There is no single number that fits everyone. The Institute of Medicine puts adequate total water, counting all drinks and the water in food, at about 3.7 liters a day for men and about 2.7 liters for women, but those are population averages, not minimums to force. For most healthy adults, drinking to thirst meets the need, while heat, hard exercise, illness, and older age can raise it.
Is the eight glasses a day rule a myth?
The specific rule is not supported by evidence. When physiologist Heinz Valtin searched the literature in 2002, he found no studies showing healthy adults must drink eight glasses, and the figure likely traces to a 1945 note whose qualifying line, that food already supplies much of it, was dropped. Hydration still matters; it is the fixed number, not the need to drink, that does not hold up.
Does the water in food and other drinks count?
Yes. About a fifth of most people's water comes from food, with items like watermelon, strawberries, and cantaloupe more than ninety percent water, and all beverages contribute to the total, coffee and tea included.

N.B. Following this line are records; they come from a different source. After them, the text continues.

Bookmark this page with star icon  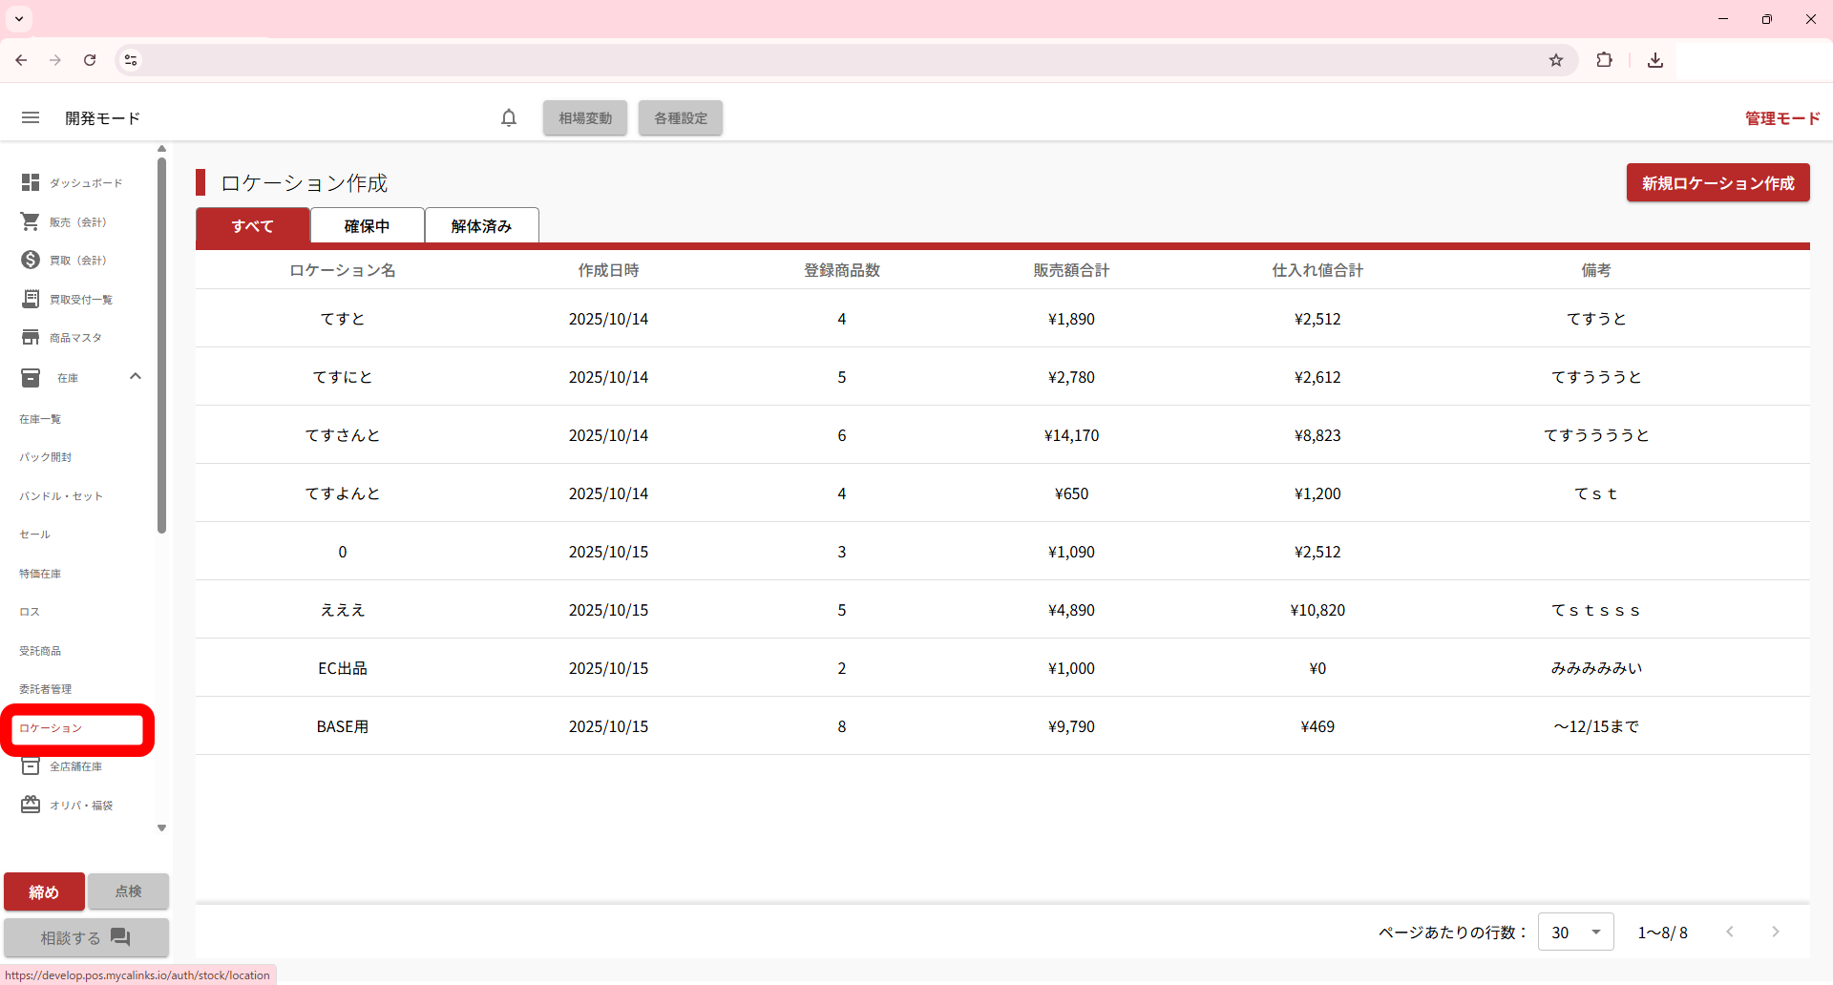tap(1556, 60)
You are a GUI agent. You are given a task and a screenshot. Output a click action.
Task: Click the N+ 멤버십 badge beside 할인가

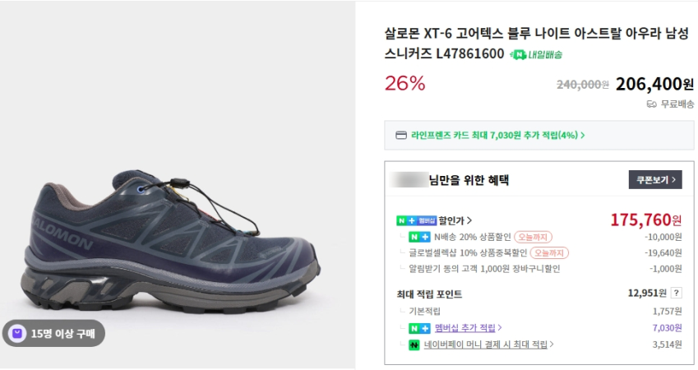point(416,220)

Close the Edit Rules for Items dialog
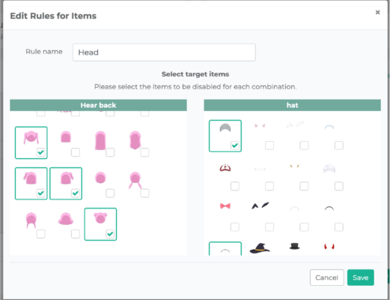377,12
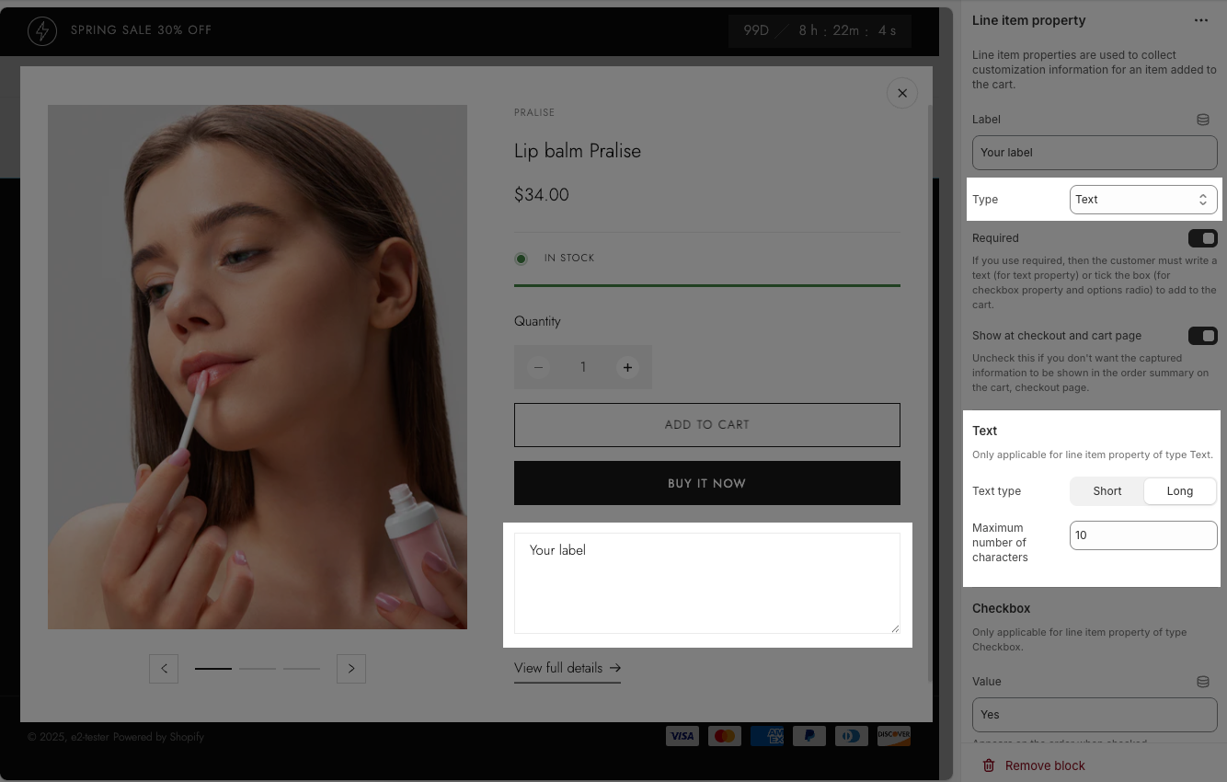Image resolution: width=1227 pixels, height=782 pixels.
Task: Select Short text type
Action: [x=1107, y=491]
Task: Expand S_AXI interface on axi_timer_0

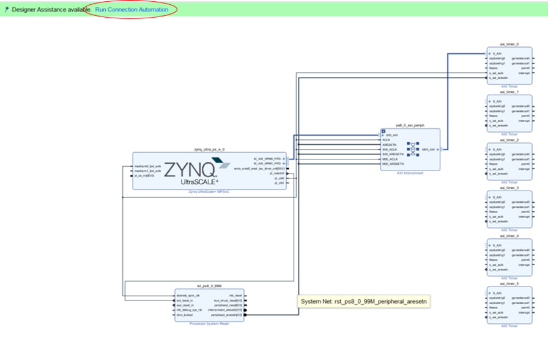Action: pos(489,54)
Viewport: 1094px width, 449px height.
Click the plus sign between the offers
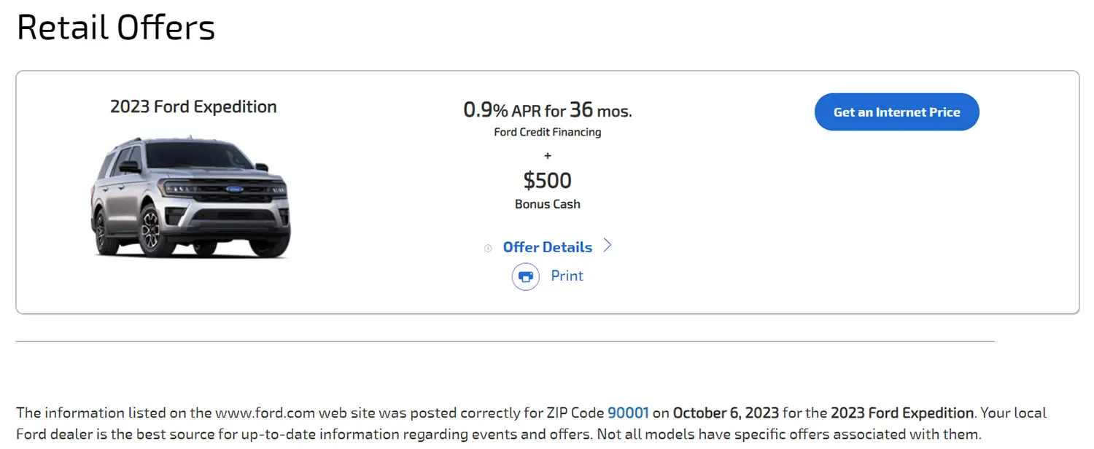pyautogui.click(x=548, y=155)
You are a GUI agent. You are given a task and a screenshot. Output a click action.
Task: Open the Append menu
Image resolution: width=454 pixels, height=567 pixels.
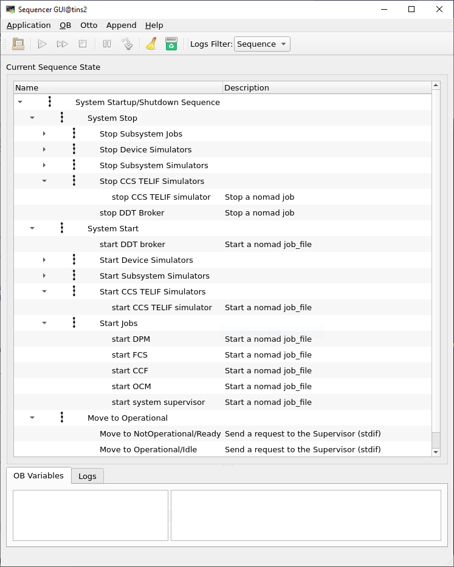click(121, 25)

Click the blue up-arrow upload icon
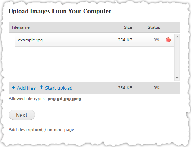tap(41, 88)
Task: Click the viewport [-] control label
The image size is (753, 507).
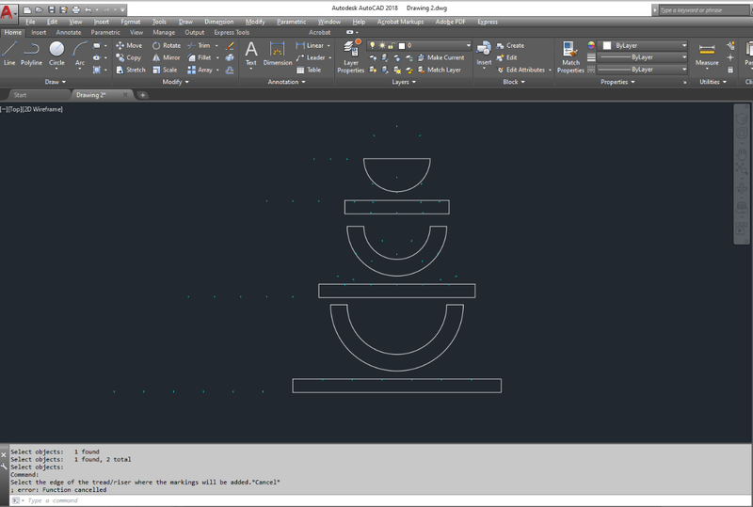Action: (4, 109)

Guidelines for total water are built to count every source, not plain water alone.
Can you drink too much water?
It is possible, though uncommon in healthy adults. Drinking far more than the kidneys can clear, roughly 800 to 1,000 mL an hour at rest, can dilute the blood's sodium, a condition called hyponatremia that in severe cases is dangerous. It shows up most in endurance athletes who over-drink on a schedule, which is why the guidance is to drink to thirst rather than by the clock, and to speak with a physician if you manage a heart, kidney, or liver condition.
Does coffee dehydrate you?
At normal intakes, no. Caffeinated drinks have a mild diuretic effect, but the water they contain more than makes up for it, so coffee and tea count toward your daily fluids like any other drink. The idea that coffee leaves you in deficit is one of the more durable hydration myths.